**EXERCISE TASK**
Pick up the passage on Merida Initiative funding for Central America after its final sentence and keep writing it.

**SOURCE DOCUMENT**

Across the board, the Merida
Initiative is to be commended for its focus on strengthening law enforcement,
criminal prosecution, the judiciary, and the prison system. At the same time, the
law enforcement funding is flawed. It is not built on a comprehensive vision of
police reform, and it risks throwing good money after bad.
WOLA urges the Congress, as it
considers the Merida Initiative, to address these problems.
Is the Merida Initiative, in relation to
Central America, the right response to the
problems of crime and violence in the region?
The Administration Request
The supplemental request of $50
million includes $16.6 million for counter-narcotics and border security
programs, about $3.3 million of which are for small arms control programs. It provides almost $21 million for law
enforcement and police training programs, including some $5 million for youth
violence prevention programs. And it provides
about $8 million for institutional strengthening of the courts, the attorney
generals’ offices and the prison system.
For fiscal 2009, the Administration requests $100 million. The request more than doubles the
counter-narcotics funding to $40 million, increases the law enforcement funding
modestly, and almost triples the funding for institution building. The Bush Administration is likely to request
a third year of funding when the President submits his final budget in January
of next year.

**DATA EXTRACT**
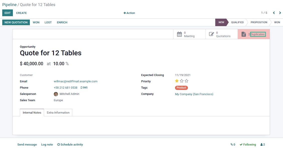This screenshot has height=148, width=283.
Task: Click the Product tag badge
Action: point(181,88)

**EXERCISE RESULT**
The Problem of Crime and Violence
in Central America
There is no question that crime,
violence, and citizen insecurity are major issues in Central America, of grave
concern to Central Americans, and of concern to the U.S. The region is experiencing a variety of
forms of criminal activity, from common crime to gang violence, to organized
crime and drug trafficking. These forms
of crime are related, but they are not all the same. They each need to be addressed in their own
terms. A U.S. assistance program should
address three distinct but related kinds of criminal activity --- drug
trafficking, other forms of organized crime, and youth gang violence.
Drug trafficking, in which
Central America serves as a conduit for drugs in transit to the United States, is driven by the apparently
endless U.S. demand for
drugs, and by the institutional weakness and corruption in Central
America that allows traffickers to move their product with
impunity.
It’s important to understand that
drug trafficking is not the only form of organized criminal activity in Central America. Other forms of organized crime
flourish as well. Contraband smuggling,
extortion, kidnapping, auto theft, bank robbery, and various types of fraud are
serious problems in the region. In many
countries, the criminal groups that carry out these activities include former
members of the security services and ex-military officials, whose
counter-insurgency activities mutated into criminal behavior, taking advantage
of the ties these individuals and groups had developed with a range of
government officials. This kind of crime
flourishes because of the institutional weakness of the police and the criminal
justice system, and the penetration of these groups into state structures, as
they seek to protect and extend their criminal activity.
In addition to drug traffickers
and to other organized criminal groups, there are youth gangs, like MS-13
and the 18th Street
gang. These gangs grow in a climate
where opportunities for youth are limited, and social programs scarce, and
where law enforcement responses have been both heavy-handed and
ineffective.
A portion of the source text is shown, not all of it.